Segment Start: Data section

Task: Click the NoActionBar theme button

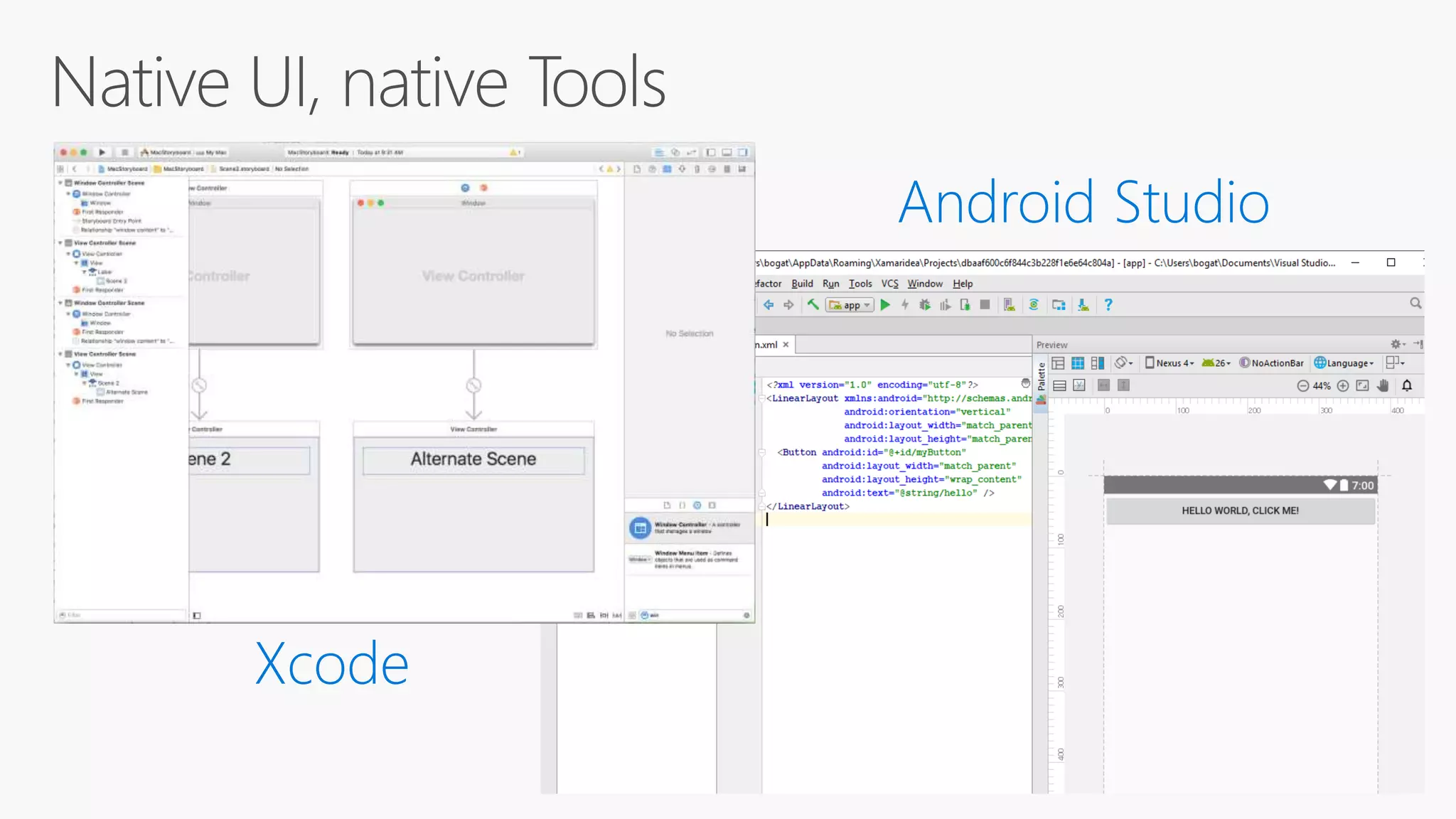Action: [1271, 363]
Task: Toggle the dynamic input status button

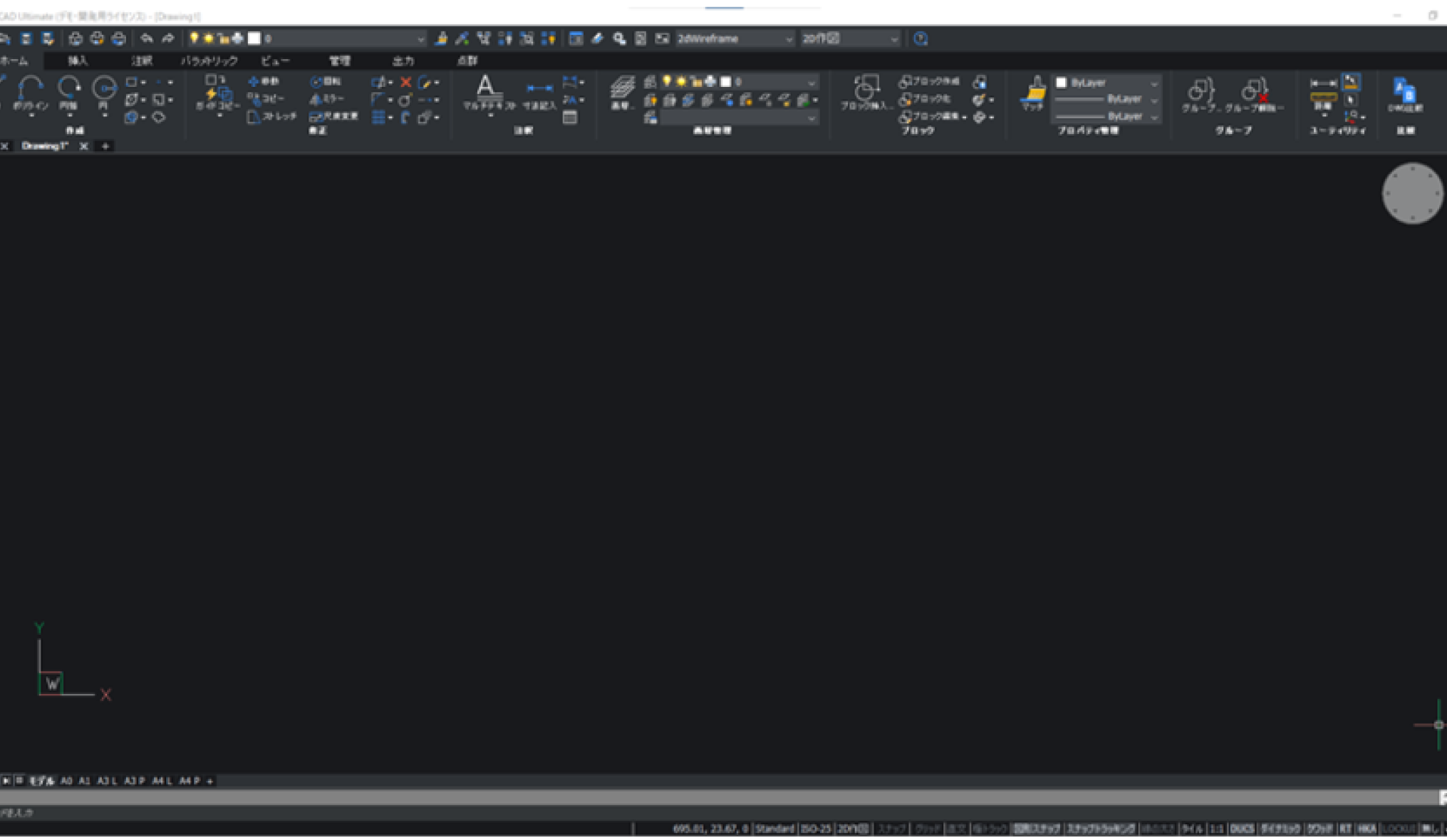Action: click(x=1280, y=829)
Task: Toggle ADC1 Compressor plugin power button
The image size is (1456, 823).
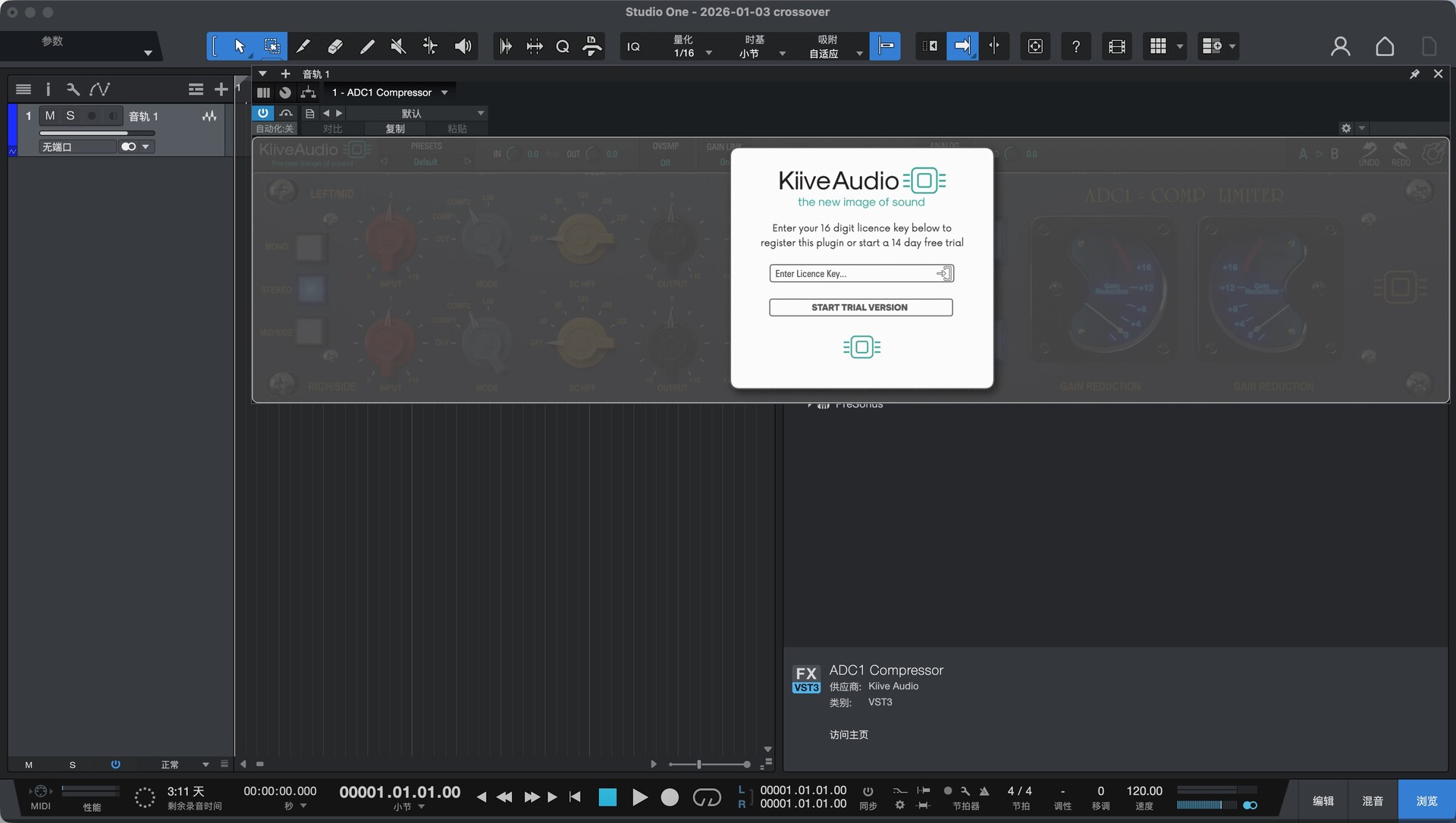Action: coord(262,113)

Segment End: Data section

Every last line above must be reproduced as written, and no pictures belong in the copy.

Exercise response:
Task: Click the NoActionBar theme button

Action: [1271, 363]
Task: Toggle the dynamic input status button

Action: click(x=1280, y=829)
Task: Toggle ADC1 Compressor plugin power button
The image size is (1456, 823).
Action: coord(262,113)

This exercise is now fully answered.